Von Hellmuth Karasek

Im Programmheft kann man Peter Brueghels Genrebild der "Niederländischen Sprichwörter" aufgeschlüsselt betrachten: Zu Peter Handkes neuem Stück "Ritt über den Bodensee" scheint das gar keine schlechte Eselsbrücke zu sein. Denn wie Brueghel die holländische Bauernwelt zunächst in ihre Sprichwörter und Redensarten "zerlegte", um sie dann wieder zum Genrebild eben aus ihrem sprachlich-bildhaften Material zusammenzusetzen, so versucht Handke eine spätbürgerliche Welt für das Theater in ihre Gesten, Sprachfloskeln und Posen zu zerlegen, um sie dann aus diesen Partikeln zum Theaterbild wieder zusammenzufügen. Da uns die Sprache um die Wirklichkeit betrügt, die sie vermitteln soll, macht sie uns, nach Handke, zu ihren Poseuren; nicht sie ist unser Instrument, wir sind das ihrige.

So ist auch Handkes Titelmetapher vom "Ritt über den Bodensee" zu verstehen. Die Ballade von Gustav Schwab erzählt von einem Reiter, der ahnungslos über die dünne Eisdecke des Bodensees geritten ist und der tot zusammenbricht, als er erfährt, was für ein Abenteuer er unwissentlich überstanden hat. Die erste, banalere Anwendung dieser Parabel: Für Handke ist die Sprache die dünne Eisdecke, die uns nur trägt, solange wir sie für festen Boden halten. Die zweite, gründlichere Bedeutung dieses Bildes: Nicht die Wirklichkeit der Gefahr tötete den Reiter; so unvermittelt wirkte vielmehr die doch scheinbar nur noch vermittelte sprachliche Wirklichkeit.

Als Handkes "Kaspar" das Sprechen erlernte, um mittels grammatikalischer Muster auf die Welt so abgerichtet zu werden, daß er sie sich seinerseits abrichten konnte, da flog ihm ein verstörender Satz ("Warum fliegen da so lauter schwarze Würmer herum?"), übrigens ein Horvath-Zitat, in die Quere, der Bewußtwerdung, und alles verhedderte und verwirrte sich aufs neue zum Chaos.

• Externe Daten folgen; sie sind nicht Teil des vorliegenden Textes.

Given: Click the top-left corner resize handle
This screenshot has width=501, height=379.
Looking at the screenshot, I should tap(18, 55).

Wer grobe und vergröbernde Formeln will, der könnte seit dem "Kaspar" über das "Mündel" und "Quodlibet" bis zum’"Ritt" eine fast monomanische Einkreisung des einen gleichen Themas durch Handke konstatieren (wobei "monomanisch" kein Pejorativ ist, auch Brecht war, in der ökonomischen Rollenfixierung, wenn man so will, monomanisch, woraus sich nicht zuletzt Handkes gereizte Reaktionen auf Brecht erklären): Im "Kaspar" wurde vorgeführt, wie das Experiment der Weltbeherrschung mißglückte, das sich auf das Beherrschenlassen von der sprachlichen Zwangsjacke stützen wollte; im "Mündel" wurde vorgeführt, wie es auch in den vorsprachlichen Gesten und Gebärden eine Grammatik des Herrschens und Beherrschtwerdens gibt; "Quodlibet" schließlich war eine Vorübung auf den "Ritt über den Bodensee" der die Welt der sprachlichen und gestischen Vermittlungen diffus, vieldeutig, bestürzend machen möchte.

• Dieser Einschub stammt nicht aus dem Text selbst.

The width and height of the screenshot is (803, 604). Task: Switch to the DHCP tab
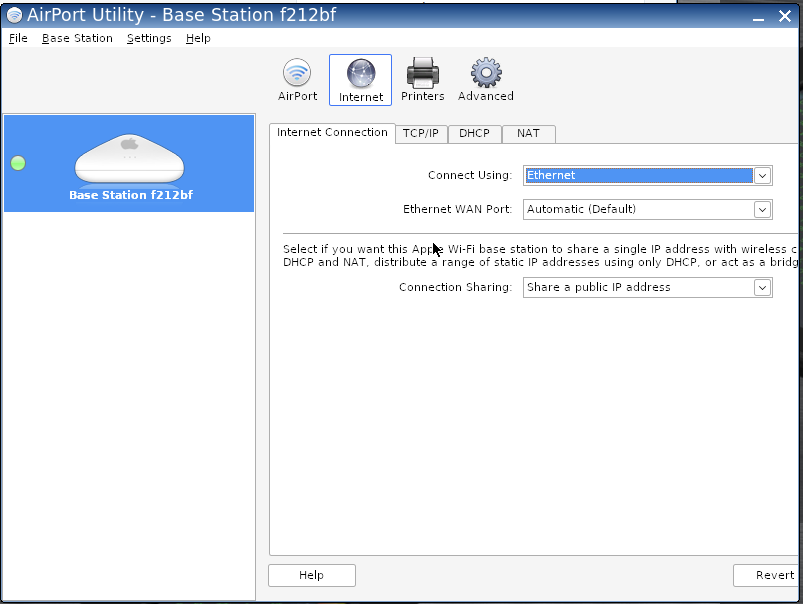coord(474,134)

Handkes fünf Hauptpersonen, die er im Buch mit illustren Schauspielernamen (HeinrichGeorge, Emil Jannings, Erich von Stroheim, Elisabeth Bergner und Henny Porten) belegt, spielen also einen "Tanz", der sich aus objektivierbaren Befunden, subjektiven Verstörungen und privaten Idiosynkrasien zusammensetzt, wobei sich natürlich sagen ließe, daß ein solch diffuses Bild "wirklichkeitsgerechter" ist, als es eine einsinnige Festlegung wäre. Die Abrichtung des "Kaspar" und des "Mündel" wiederholt sich, Gebärden und Sprachaufforderungen werden zu Instrumenten des Herrschens und Beherrschtwerdens. Es gibt da wunderbare Momente der Verfremdung, des Aus-der-Rolle-Geworfenwerdens, die das Ungewohnte des Gewohnten im "Stilbruch" sichtbar machen.

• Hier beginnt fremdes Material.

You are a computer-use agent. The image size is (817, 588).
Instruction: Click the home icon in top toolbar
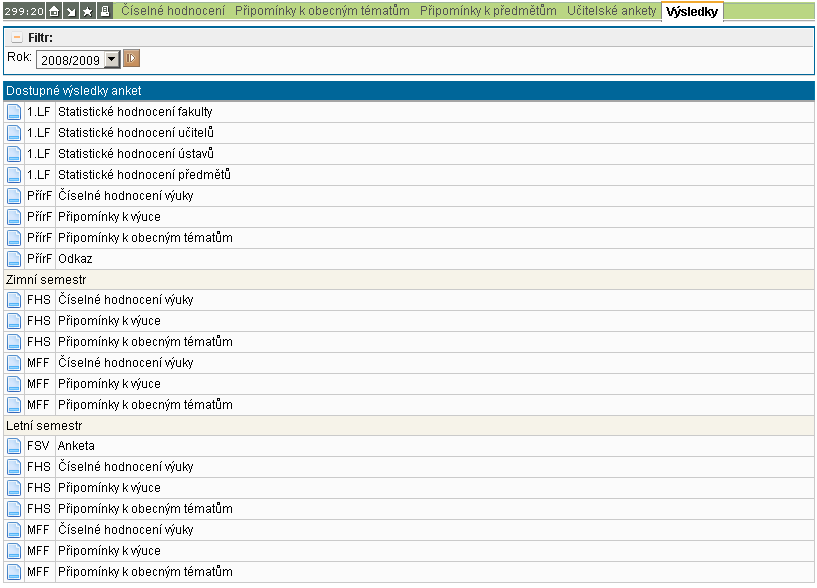(x=54, y=11)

Es ist die kindliche Unheimlichkeit der szenischen und sprachlichen Slapsticks (sie sind der theaterhafte Ausdruck der alltäglichen Befremdungen und Verstörtheiten), die Handke einsetzt: Sie zeigen im zwanghaft forcierten Stilbruch des Theaters das Theater der Wirklichkeit, das ja auch sichtbar wird, wenn Stichworte verpaßt, Posen vertan, Gesten mißdeutet werden, wenn Gewohntes auf einmal isoliert und blamiert dasteht.